»»
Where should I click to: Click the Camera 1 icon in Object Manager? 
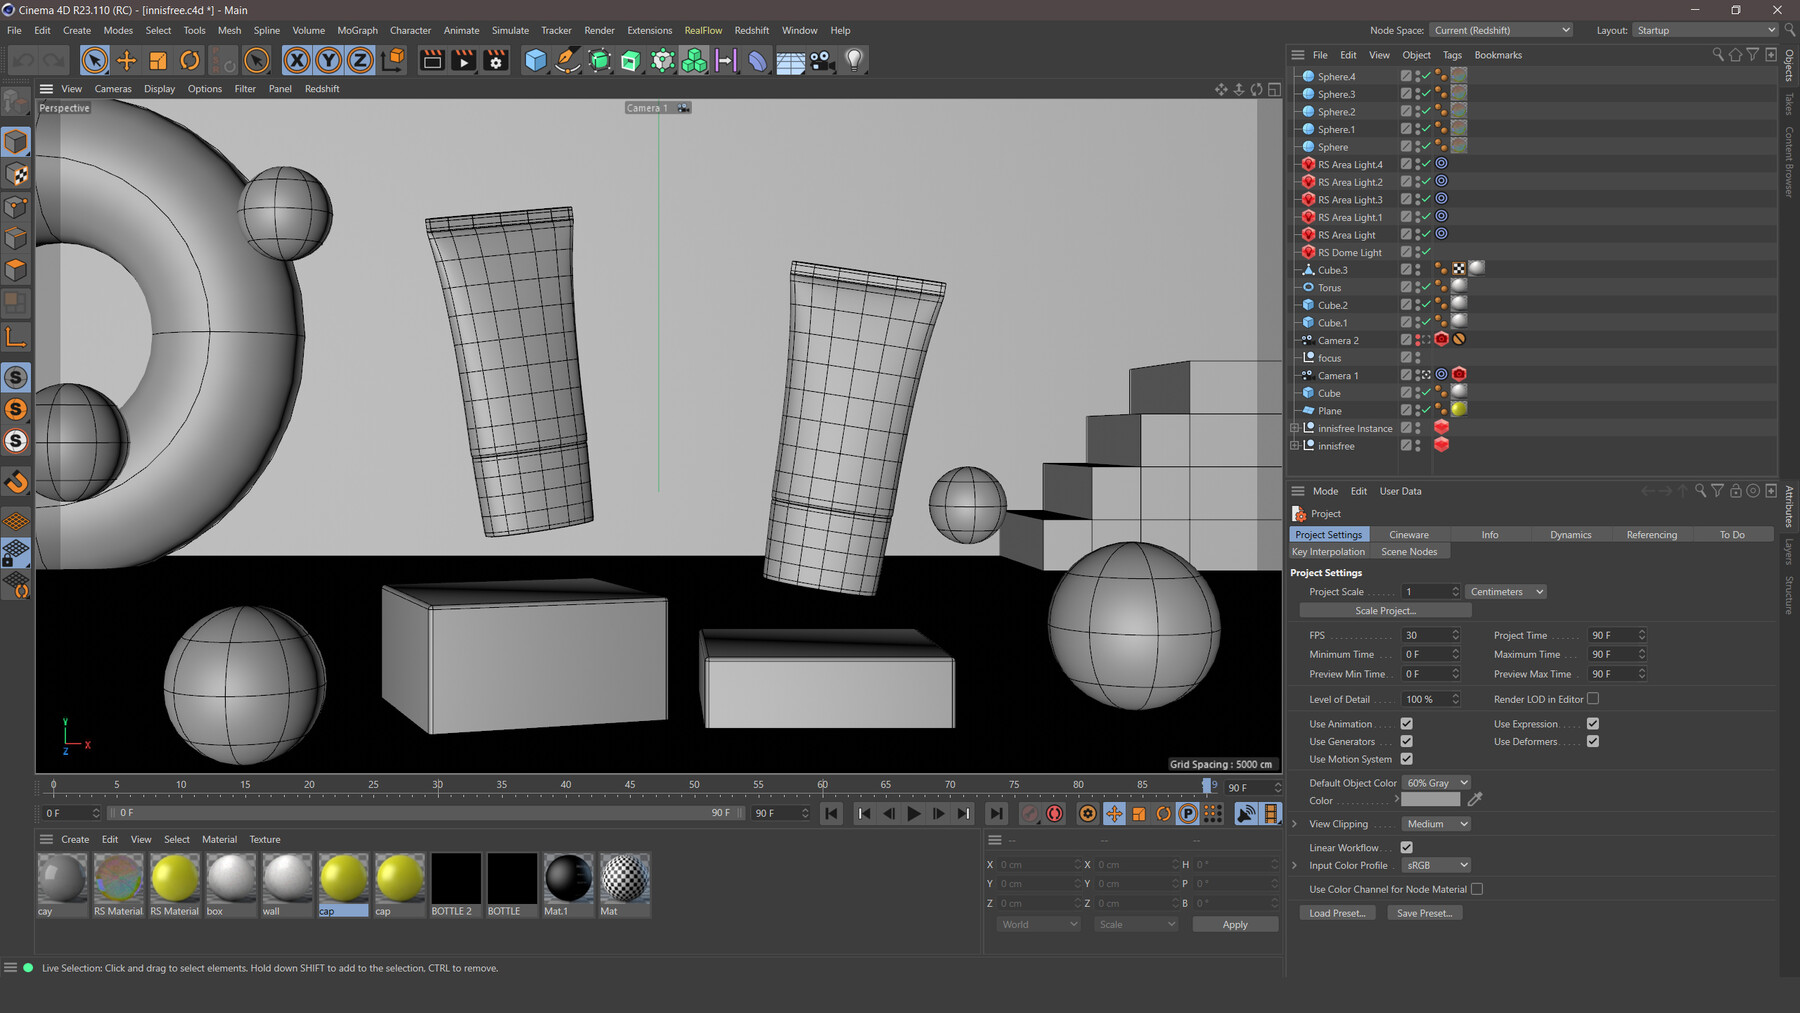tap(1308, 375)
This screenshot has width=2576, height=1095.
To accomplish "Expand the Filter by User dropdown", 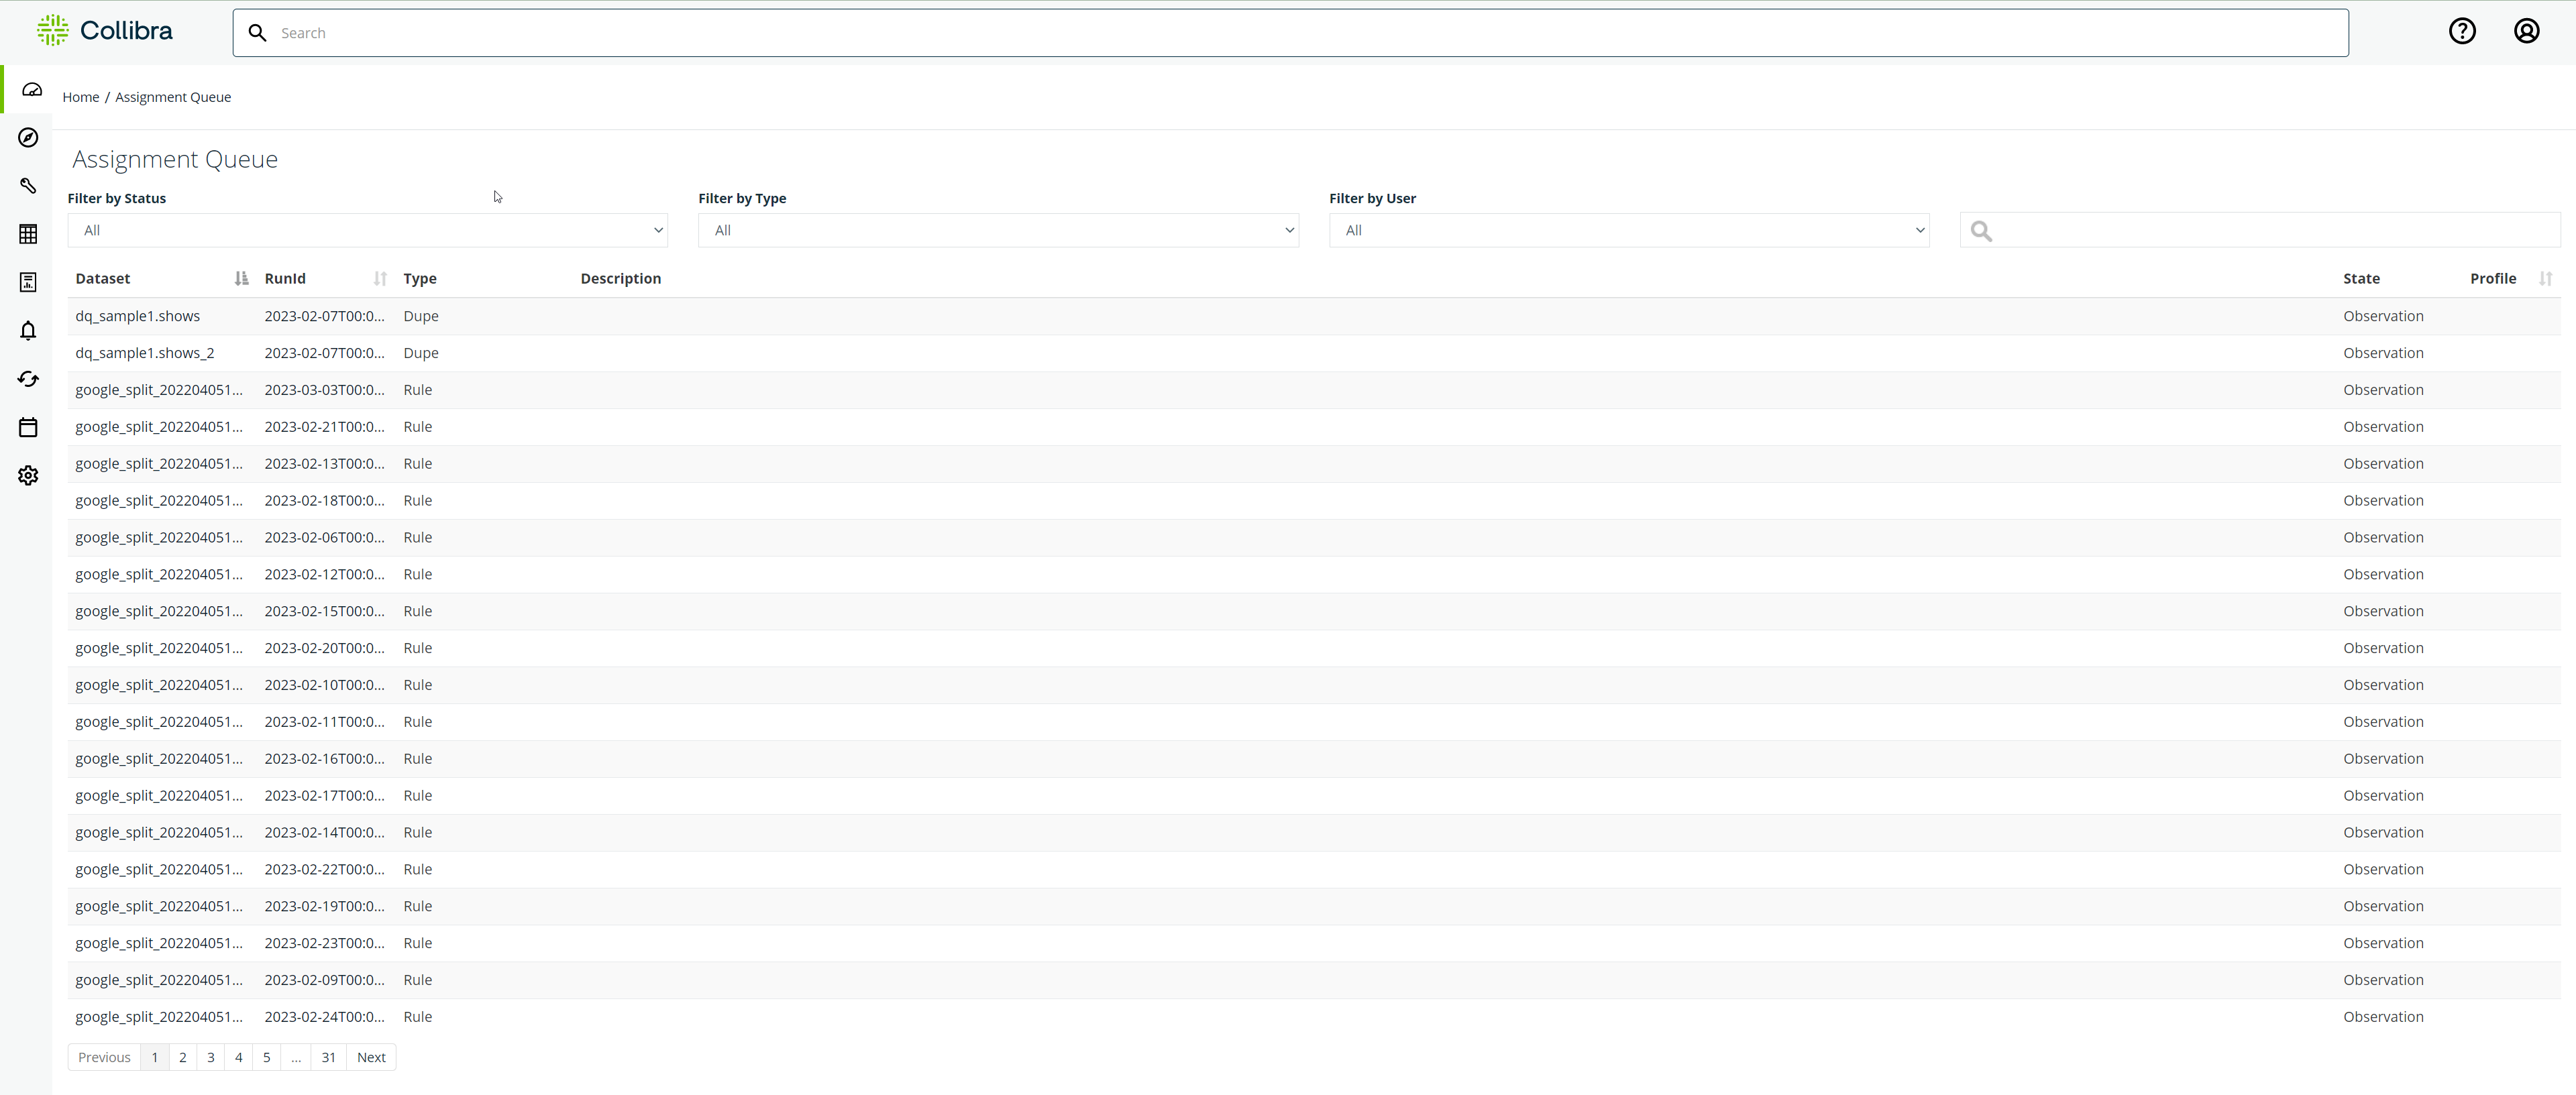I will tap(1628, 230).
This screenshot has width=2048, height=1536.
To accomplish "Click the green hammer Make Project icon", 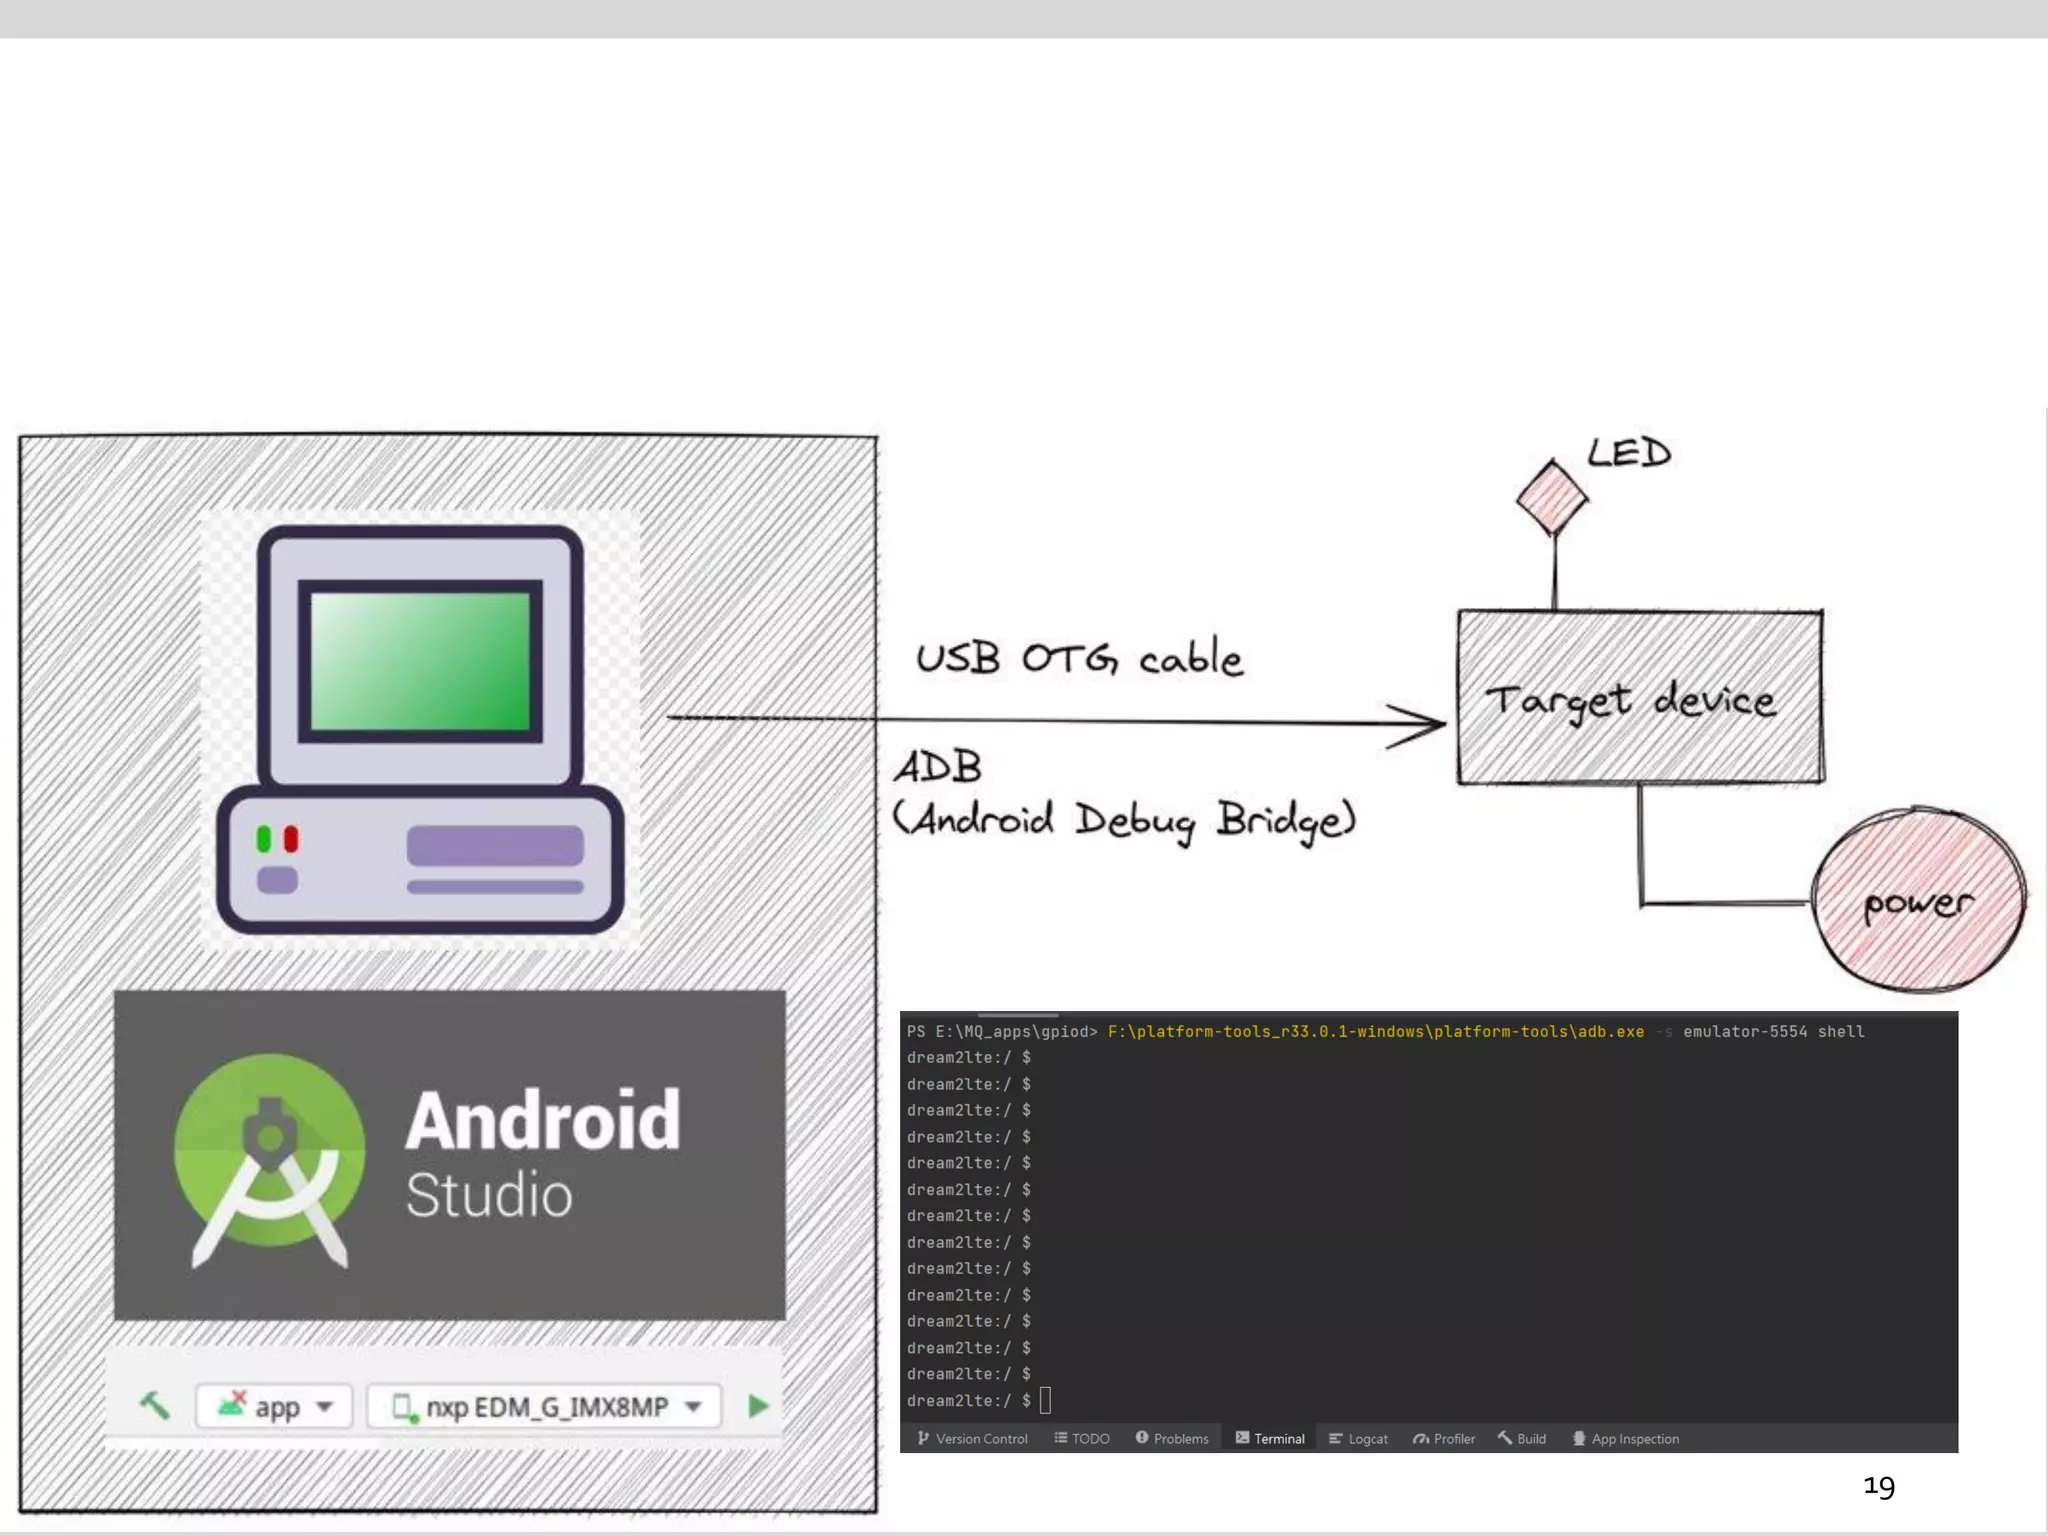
««
WHAT YOU HAVE TO DO
What lines above hold the word "This"? List them all.

RESULT
This screenshot has width=2576, height=1095.
This screenshot has width=2048, height=1536.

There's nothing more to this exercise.